Text for analysis START
Think of her as a flight simulator for psychedelic support: a place where new practitioners can make mistakes, refine their listening, and build confidence, without putting real people at risk.

How Lucy actually works

On the surface, Lucy feels simple: you log in, speak to her through your mic, and she responds in real time.

Under the hood, several things are happening:

  1. Scenario selection
    Trainees can choose different types of encounters, preparation, in-journey support, or post-journey integration, each with its own emotional tone and complexity.
  2. Dynamic emotional responsiveness
    Lucy doesn’t just spit out canned lines. Her responses shift depending on your voice, affect, and choice of questions. If you’re dismissive, she may shut down. If you’re attuned, she opens up to deeper material.
  3. Built-in feedback
    Over time, the system is being designed to offer feedback: where you validated her experience, where you missed cues, where you jumped to problem-solving instead of staying present.

Lucy is part of a broader wave of AI patient simulators in mental health:

  • Research projects like PATIENT-Ψ use large language models to play CBT patients, helping trainees practice case formulation.
  • Stanford’s TherapyTrainer simulates PTSD patients so clinicians can rehearse exposure-based techniques before trying them with humans.
  • Other teams are building voice-enabled virtual patients for structured depression interviews.

Lucy is the first to specialize in the non-linear, emotionally intense world of psychedelic states.

Why this matters for the future of psychedelic care

If psychedelics continue to move into clinics, we’ll need thousands of practitioners who can:

  • Stay calm when a client thinks time has stopped
  • Navigate spiritual crises, trauma flashbacks, and ego dissolution
  • Recognize when a journey is challenging-but-productive vs. unsafe

Textbooks and weekend trainings can’t fully prepare someone for that.
Text for analysis END
Source material START
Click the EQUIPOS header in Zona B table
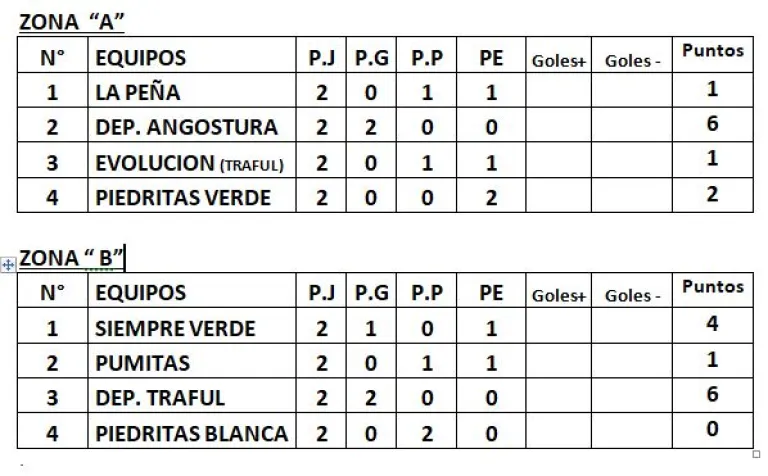768x476 pixels. [x=140, y=294]
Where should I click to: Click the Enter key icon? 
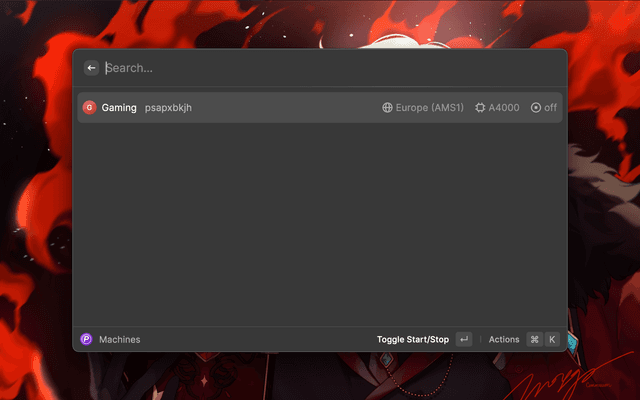464,339

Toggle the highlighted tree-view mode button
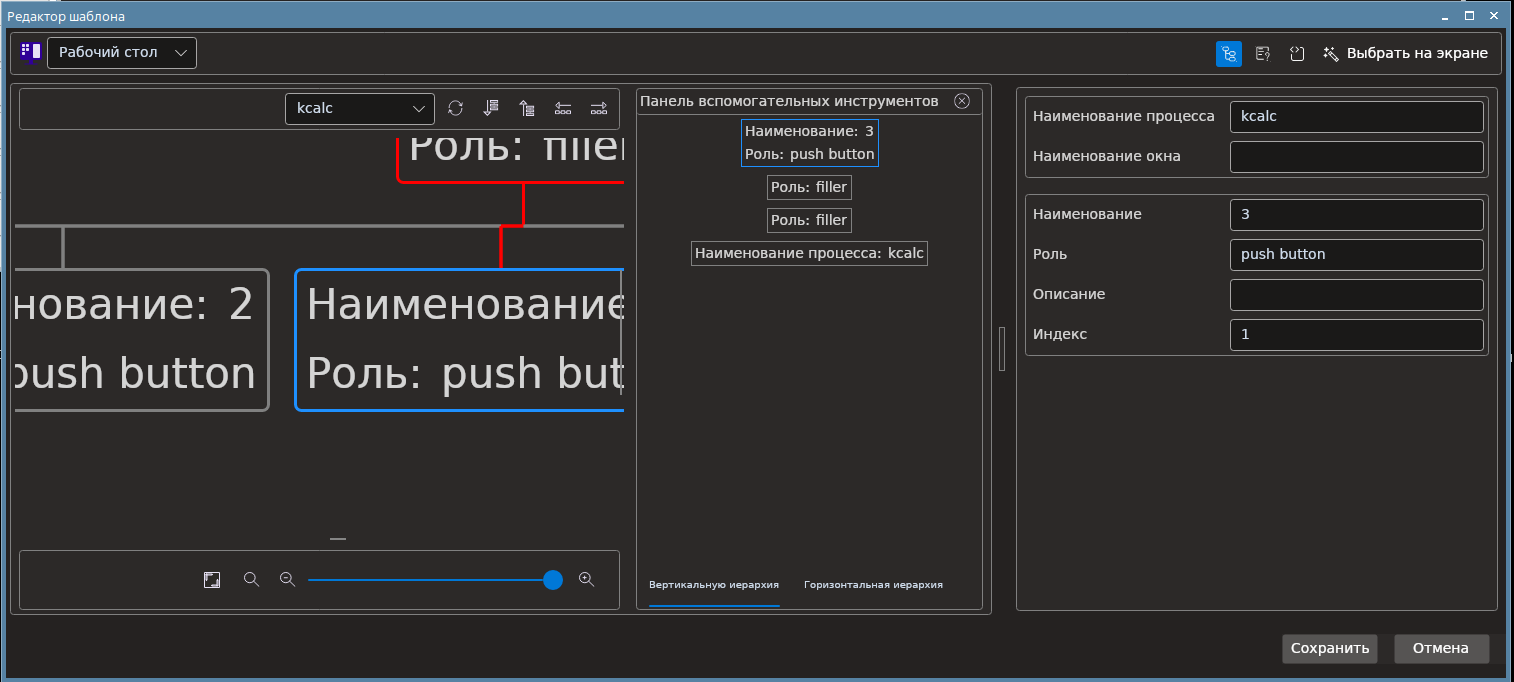pyautogui.click(x=1229, y=54)
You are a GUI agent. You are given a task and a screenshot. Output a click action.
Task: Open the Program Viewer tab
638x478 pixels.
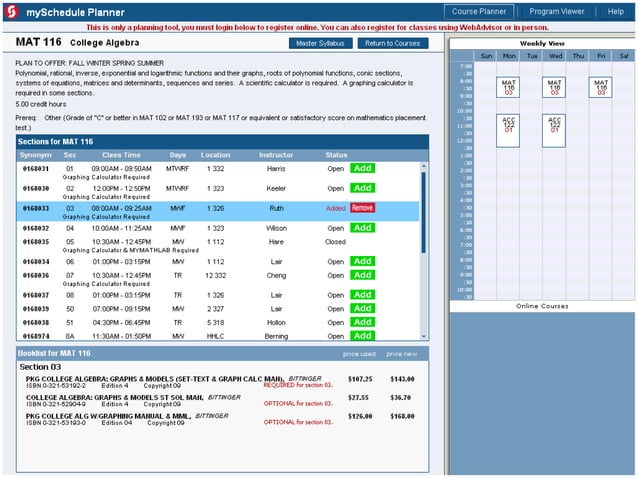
Source material END
**Complete the following**
(a) Do these statements agree with the text about Lucy above? Answer yes or no for each and quote the deciding words of the text. (i) Trainees speak to Lucy through a mic and she responds in real time. (ii) Stanford's TherapyTrainer simulates patients with depression. (iii) A dismissive trainee may cause Lucy to shut down.
(b) Render this sentence from the text about Lucy in Spanish: "Textbooks and weekend trainings can’t fully prepare someone for that."
(c) Carry the text about Lucy on from its last sentence.

**Answer section**
(a)
(i) Yes: "you log in, speak to her through your mic, and she responds in real time."
(ii) No: "Stanford’s TherapyTrainer simulates PTSD patients so clinicians can rehearse exposure-based techniques before trying them with humans."
(iii) Yes: "If you’re dismissive, she may shut down."

(b) Los libros de texto y las capacitaciones de fin de semana no pueden preparar completamente a alguien para eso.

(c)
AI patients like Lucy offer three big advantages:

  1. Scalability
    One “Lucy” can safely train thousands of people worldwide, regardless of local access to legal psychedelics.
  2. Repetition and variety
    Trainees can run many different scenarios,panic, bliss, shame, grief, anger, until the skills become embodied.
  3. Safety for real humans
    Early mistakes happen inside a simulation, not in someone’s most vulnerable moment.

In a best-case scenario, Lucy doesn’t replace human wisdom; she amplifies it, making it more likely that, when real people show up in clinics, their guides are grounded, prepared, and practiced.

The ethical questions we have to ask

Of course, bringing AI this close to altered states raises serious questions.

1. What about people using AI instead of humans?
A recent WIRED feature documented people turning to general AI chatbots as DIY trip sitters, sometimes with positive outcomes, but also with serious risks, since large language models can give confidently wrong or emotionally tone-deaf advice.

Lucy is intentionally different: she trains humans; she doesn’t guide real journeys. But as more AI tools appear, we’ll need clear boundaries and education so people understand what AI can and can’t safely do.

2. Whose experiences does Lucy reflect?
Lucy learns from real calls to Fireside’s support line. That’s powerful, but it also means she inherits the demographics, cultural assumptions, and blind spots of that caller base. If most of those callers are Western, white, and relatively resourced, then Lucy may be less accurate at simulating other cultural experiences with psychedelics.

Designing diverse training data, and being transparent about its limits, will be crucial.

3. Can we really teach empathy with a machine?
There’s growing literature on “empathetic AI,” but most experts agree: real therapeutic safety still depends on human presence, accountability, and ethics.

At its best, Lucy isn’t pretending to be a person forever. She’s a mirror that helps human practitioners hear their own patterns and refine their capacity to care.